ISI Evercore analyst Michael Newshal said the selloff in healthcare stocks reflected the fear of disruption in a sector helped by rising prices year after year, but is under growing scrutiny from U.S. consumers, regulators and politicians.
"There are a lot of companies, or arguably almost all companies, in healthcare that benefit from cost inflation running as high as it has been for many years. And if there is pressure to lower that, that can flow throughout the entire system," Newshal said.
MAJOR DISRUPTOR?
U.S. healthcare spending has been increasing annually faster than inflation, and in 2017 accounted for 18 percent of the U.S. economy. Corporations sponsor health benefits for more than 160 million Americans.
Major healthcare players have tried to reduce costs without losing their profit margins. Most recently, pharmacy network CVS Health Corp reached a $69 billion deal to buy insurer Aetna Inc, arguing their combination could save money for the nation's employers.
Investors in the sector see Amazon becoming a major disruptor of healthcare, just as it has done in the retail industry, fuelled by media reports in recent months that the company was considering entering the pharmacy business.
Teaming up with JPMorgan, the biggest U.S. bank, and Berkshire, the third largest public company in the world, offers new opportunities to shake up the industry, analysts said.
For example, JPMorgan could help shape new payment models for consumers and providers, and provide cost data. CEO Dimon has for years expressed concerns about rising healthcare costs.
In 2015 he wrote in his annual letter that the company spent $1.1 billion on medical benefits for U.S. employees, 2 percent of company-wide expenses.
Berkshire CEO Buffett has long complained that high healthcare costs were hurting American businesses, and publicly began using the term "tapeworm" to describe their effects as early as 2010.
The partnership will be spearheaded by Berkshire investment officer Todd Combs, JPMorgan managing director Marvelle Berchtold and Amazon senior vice president Beth Galetti.

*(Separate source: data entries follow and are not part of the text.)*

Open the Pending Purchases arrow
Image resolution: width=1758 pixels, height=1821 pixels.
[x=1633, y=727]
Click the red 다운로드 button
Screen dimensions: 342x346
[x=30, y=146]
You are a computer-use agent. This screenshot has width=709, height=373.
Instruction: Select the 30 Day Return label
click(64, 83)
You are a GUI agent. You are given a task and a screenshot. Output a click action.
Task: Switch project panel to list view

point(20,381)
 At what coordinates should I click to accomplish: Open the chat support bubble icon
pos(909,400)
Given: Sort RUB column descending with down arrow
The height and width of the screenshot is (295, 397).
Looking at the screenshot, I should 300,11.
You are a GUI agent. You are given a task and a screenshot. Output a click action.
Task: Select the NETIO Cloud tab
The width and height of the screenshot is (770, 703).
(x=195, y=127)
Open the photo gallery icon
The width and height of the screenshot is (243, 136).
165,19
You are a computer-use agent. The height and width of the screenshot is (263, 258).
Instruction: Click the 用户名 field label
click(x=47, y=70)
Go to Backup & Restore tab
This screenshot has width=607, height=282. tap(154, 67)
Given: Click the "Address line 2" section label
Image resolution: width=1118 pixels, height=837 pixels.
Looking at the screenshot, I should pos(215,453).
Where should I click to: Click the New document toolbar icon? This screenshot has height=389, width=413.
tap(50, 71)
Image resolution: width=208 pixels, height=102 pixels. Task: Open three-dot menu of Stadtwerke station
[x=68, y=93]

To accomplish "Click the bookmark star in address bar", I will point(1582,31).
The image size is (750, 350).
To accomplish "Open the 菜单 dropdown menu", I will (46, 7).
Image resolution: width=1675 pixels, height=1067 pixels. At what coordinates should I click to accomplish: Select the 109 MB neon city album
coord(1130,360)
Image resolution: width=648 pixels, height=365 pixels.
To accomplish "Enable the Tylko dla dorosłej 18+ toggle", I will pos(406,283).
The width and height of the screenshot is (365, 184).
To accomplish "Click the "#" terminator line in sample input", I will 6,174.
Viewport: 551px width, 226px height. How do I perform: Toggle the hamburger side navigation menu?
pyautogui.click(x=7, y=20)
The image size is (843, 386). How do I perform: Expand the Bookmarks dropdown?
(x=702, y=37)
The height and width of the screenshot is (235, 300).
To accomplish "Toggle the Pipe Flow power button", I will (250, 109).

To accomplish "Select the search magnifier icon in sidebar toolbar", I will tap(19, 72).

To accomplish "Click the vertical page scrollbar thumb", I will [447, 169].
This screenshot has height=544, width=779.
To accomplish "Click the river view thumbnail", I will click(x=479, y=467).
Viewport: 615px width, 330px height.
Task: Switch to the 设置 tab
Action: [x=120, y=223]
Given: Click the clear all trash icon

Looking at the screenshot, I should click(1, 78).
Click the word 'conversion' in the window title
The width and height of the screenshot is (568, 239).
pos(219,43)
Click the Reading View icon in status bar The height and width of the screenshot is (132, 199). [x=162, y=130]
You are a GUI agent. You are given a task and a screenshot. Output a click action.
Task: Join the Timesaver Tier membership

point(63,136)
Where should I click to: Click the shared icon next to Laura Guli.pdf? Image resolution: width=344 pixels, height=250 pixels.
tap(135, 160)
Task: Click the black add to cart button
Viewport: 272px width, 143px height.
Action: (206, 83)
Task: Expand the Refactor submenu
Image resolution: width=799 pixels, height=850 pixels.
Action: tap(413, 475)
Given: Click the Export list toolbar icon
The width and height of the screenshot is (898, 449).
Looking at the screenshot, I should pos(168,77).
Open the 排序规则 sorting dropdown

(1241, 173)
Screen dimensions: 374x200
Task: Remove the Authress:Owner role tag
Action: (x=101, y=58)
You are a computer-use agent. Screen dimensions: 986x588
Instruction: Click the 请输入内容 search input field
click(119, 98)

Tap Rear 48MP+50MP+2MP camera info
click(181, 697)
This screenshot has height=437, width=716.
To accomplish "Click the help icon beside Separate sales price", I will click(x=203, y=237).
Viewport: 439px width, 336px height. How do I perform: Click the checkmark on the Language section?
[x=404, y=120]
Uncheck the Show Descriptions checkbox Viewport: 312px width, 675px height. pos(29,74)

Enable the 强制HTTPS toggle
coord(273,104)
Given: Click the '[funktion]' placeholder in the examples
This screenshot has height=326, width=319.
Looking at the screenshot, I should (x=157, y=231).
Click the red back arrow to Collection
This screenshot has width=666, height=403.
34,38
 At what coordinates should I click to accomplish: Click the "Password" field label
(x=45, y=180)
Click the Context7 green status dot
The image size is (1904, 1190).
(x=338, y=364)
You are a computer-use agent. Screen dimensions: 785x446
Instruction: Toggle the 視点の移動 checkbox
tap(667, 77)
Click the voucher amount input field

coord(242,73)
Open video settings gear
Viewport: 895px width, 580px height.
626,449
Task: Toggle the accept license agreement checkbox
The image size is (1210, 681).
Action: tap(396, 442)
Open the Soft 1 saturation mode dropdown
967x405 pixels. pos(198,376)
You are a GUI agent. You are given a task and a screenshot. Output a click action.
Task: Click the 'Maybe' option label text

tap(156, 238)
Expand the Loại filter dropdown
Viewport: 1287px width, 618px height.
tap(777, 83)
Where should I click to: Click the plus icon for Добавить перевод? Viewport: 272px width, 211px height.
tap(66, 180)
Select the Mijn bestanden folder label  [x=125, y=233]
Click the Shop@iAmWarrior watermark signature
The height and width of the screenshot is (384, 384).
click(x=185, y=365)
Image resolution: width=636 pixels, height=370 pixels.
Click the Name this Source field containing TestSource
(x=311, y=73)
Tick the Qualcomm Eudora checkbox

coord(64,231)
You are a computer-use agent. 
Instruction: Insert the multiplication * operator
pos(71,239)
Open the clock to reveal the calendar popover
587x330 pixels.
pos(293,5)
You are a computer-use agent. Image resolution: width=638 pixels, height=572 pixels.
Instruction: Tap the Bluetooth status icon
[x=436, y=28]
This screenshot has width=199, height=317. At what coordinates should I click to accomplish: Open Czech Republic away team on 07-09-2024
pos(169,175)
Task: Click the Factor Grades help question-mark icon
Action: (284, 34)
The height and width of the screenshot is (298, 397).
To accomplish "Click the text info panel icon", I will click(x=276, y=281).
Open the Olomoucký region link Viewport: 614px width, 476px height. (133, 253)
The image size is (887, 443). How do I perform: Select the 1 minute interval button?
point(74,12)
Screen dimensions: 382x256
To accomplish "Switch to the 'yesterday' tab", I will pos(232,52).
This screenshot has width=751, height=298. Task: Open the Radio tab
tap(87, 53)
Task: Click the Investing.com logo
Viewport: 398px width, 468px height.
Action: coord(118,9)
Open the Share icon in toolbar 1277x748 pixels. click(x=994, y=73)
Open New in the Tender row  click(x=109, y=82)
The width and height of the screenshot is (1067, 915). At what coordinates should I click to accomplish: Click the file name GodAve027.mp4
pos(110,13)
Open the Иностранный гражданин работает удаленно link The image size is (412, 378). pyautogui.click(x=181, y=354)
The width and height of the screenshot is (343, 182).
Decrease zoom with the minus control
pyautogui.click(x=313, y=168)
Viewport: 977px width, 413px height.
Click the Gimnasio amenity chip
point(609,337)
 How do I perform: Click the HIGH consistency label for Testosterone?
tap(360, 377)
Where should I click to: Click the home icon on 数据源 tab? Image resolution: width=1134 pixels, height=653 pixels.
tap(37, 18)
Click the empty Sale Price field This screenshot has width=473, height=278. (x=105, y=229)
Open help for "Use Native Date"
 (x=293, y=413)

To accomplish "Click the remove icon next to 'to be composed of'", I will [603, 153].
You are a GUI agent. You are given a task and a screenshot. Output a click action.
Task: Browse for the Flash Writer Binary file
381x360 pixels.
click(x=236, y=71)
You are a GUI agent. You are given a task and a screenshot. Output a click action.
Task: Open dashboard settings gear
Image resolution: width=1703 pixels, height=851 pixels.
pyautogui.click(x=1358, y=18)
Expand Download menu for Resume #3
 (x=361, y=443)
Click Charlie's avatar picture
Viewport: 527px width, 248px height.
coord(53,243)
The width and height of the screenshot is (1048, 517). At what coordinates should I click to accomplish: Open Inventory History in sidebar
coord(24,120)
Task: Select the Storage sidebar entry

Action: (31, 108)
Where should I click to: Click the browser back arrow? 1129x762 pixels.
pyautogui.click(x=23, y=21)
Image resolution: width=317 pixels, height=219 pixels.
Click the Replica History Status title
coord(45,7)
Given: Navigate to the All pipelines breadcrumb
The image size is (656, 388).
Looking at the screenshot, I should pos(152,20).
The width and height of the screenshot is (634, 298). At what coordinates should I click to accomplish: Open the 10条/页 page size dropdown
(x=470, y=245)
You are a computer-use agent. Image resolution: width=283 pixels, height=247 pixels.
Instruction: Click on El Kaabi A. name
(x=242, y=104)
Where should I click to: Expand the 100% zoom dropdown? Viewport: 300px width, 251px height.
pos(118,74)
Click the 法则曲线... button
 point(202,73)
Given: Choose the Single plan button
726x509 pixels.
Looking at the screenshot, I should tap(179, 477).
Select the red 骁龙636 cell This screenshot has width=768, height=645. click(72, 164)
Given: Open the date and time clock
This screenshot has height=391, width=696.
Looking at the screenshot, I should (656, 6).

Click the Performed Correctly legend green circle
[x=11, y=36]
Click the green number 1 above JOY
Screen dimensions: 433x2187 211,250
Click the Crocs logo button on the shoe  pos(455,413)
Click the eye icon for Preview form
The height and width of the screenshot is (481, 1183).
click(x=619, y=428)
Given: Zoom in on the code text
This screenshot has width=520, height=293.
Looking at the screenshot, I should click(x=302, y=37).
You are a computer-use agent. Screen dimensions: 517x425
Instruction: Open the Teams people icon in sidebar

Combs, 47, has been an investment deputy to Buffett since 2010, and joined JPMorgan's board in 2016.
INSURERS FALL
Health insurers that provide benefit management or health plans to Amazon, JPMorgan and Berkshire could be among the hardest hit.
JPMorgan uses UnitedHealth Group Inc and Cigna Corp for health benefits for its global workforce, according to ISI Evercore analyst Ross Muken. Neither company was available for comment.
Amazon uses Premera Blue Cross, part of the Blue Cross Blue Shield network, according to Muken. Express Scripts, the pharmacy benefits manager, has disclosed it manages pharmacy benefits for Amazon.
Shares in UnitedHealth, Cigna Corp and health insurer Anthem Inc fell 3 percent to 7 percent. Drugstore operators CVS and Walgreen Boots Alliance as well Express Scripts all dropped between 4 percent to 5 percent. Drug distributors Cardinal Health, AmerisourceBergen and McKesson were off 1 percent to 3 percent. Amazon added 0.7 percent.